Credit to Judge Chamberlain for making his decision to enter his retirement in a manner timely enough to expediently decide who his replacement will be.
But when we examine the tight timeline ahead of the election, the need for a nonpartisan race is clear.
First, any apt lawyer who wishes to fill the seat can file as an independent by the end of the business day Aug. 10. The local Democrat and Republican parties, however, have until the end of the day Aug. 13 to decide who they want to put a rubber stamp on.
And with a broad selection of well-qualified individuals currently being mentioned for consideration — Steve Fansler, Dan Bratka, Linda MacGillivray, Thomas Minahan and Howard Traul II come to mind — the Republicans will have a tough decision to make.
Any of these individuals would make a fine judge, but the problem lies in who gets that official (R) behind their name.
In theory, the Republican Party could wait until Aug. 12 and announce who they want to appear on the ballot and deny any of the others a chance to run as an independent. And that would not only be unfair to the candidates, but the voters of Logan County as a whole.

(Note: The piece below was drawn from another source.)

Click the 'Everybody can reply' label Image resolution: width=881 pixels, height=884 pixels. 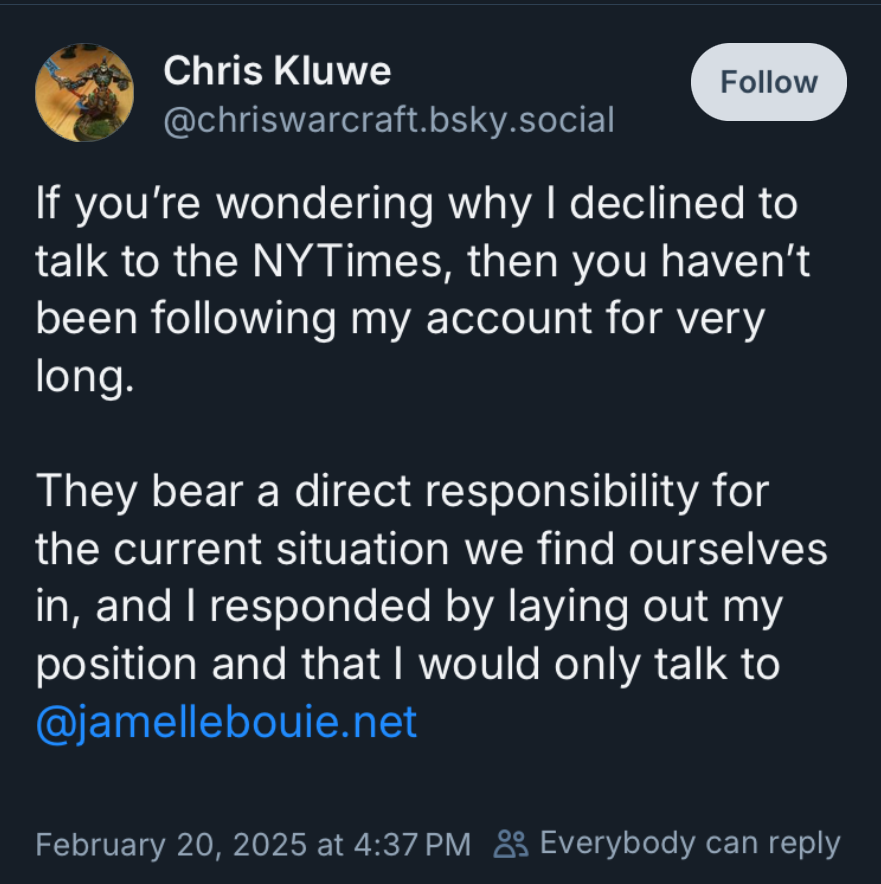point(690,843)
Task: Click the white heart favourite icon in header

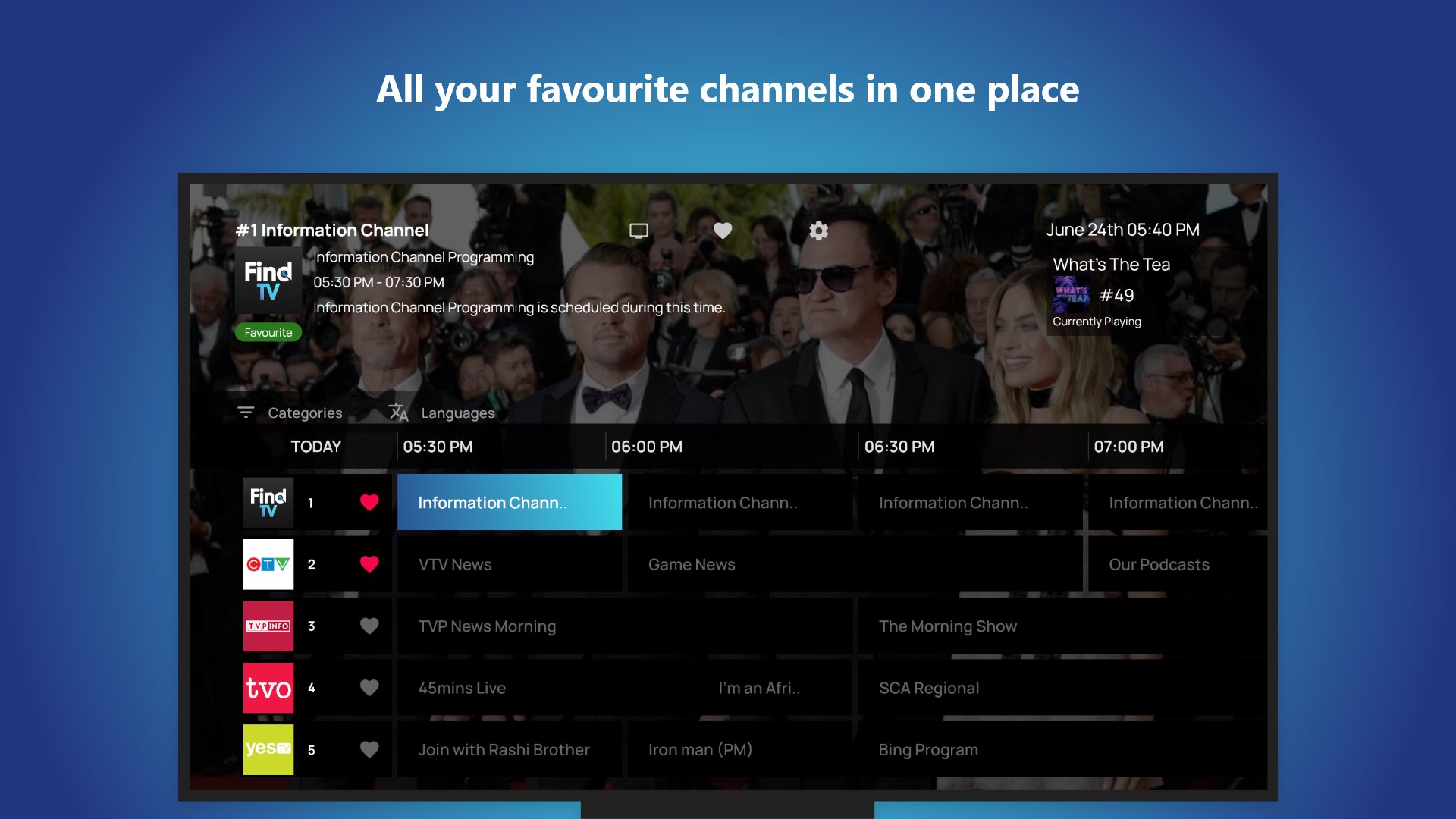Action: tap(723, 231)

So in fairness, if the party decides to make an endorsement, they should do so before Aug. 10 and leave the remainder of the field with a chance to run as independents.
On the other hand, the parties could choose not to decide and leave that decision entirely up to the voters.
How I would love to have a real election for a judgeship instead of letting the tight cadre of party decision-makers hand us our new judge — as happens in politics more times than we may like to admit.
And if the Republican Party chooses not to endorse a candidate, I suggest the local Democrats follow suit and make this a completely nonpartisan race as judicial races were originally intended to be conducted.
And that leaves the question of who gets to sit on the bench during the four-month interim.
A good question, but also one that doesn’t necessarily need to be answered.
It is technically up to Gov. John Kasich to decide, but even he could waive his right in this particular case and let the people themselves decide.
Judge Chamberlain has said he is willing to continue to serve on the bench as long as necessary. While he has said he will do it for free, I would suggest continuing to pay him his regular salary if we choose to ask him to serve the entire four-and-a-half months leading up to the elections.
It may be a bit of double-dipping, but I personally would have no problem with that in order to create a completely level playing field for the slate of candidates that could potentially emerge in this race.
With no primary in which, at least, the rank-and-file local party members get to weigh in, I believe it is more important now than ever for the parties to remain neutral and decide not to decide.
And honestly, if the Republican Party does choose to endorse a candidate, I will undoubtedly see their person as Logan County’s new rubber stamp judge.
Let’s keep this judicial election what it is supposed to be: Independent.